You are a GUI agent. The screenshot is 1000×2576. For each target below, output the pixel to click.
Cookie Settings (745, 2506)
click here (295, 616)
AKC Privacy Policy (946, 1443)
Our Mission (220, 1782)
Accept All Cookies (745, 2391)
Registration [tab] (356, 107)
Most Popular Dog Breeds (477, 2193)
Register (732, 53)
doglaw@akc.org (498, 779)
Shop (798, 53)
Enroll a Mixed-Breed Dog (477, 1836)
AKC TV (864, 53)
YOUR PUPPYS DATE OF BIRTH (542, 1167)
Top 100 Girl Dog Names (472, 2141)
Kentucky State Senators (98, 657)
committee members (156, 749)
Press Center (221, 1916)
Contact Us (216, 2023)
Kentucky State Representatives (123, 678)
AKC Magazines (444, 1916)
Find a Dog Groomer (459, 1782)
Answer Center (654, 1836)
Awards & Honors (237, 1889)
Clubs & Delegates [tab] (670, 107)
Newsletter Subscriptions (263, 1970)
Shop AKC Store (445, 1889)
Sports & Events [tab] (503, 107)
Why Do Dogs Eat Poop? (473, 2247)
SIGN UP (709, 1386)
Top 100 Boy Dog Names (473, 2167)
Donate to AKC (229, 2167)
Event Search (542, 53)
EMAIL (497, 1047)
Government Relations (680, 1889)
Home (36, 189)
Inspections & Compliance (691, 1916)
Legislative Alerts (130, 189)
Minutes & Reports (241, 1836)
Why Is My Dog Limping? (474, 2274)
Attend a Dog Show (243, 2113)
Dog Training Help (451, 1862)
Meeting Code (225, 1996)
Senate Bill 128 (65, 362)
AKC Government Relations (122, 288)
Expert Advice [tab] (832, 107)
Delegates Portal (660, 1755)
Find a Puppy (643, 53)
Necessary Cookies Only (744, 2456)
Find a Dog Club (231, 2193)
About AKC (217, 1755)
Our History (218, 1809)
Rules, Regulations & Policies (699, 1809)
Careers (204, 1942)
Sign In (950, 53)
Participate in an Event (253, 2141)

- - -

Task to carry out: Pull every line containing "Government" out of the material and copy it.

Result of this exercise:
Government Relations (680, 1889)
AKC Government Relations (122, 288)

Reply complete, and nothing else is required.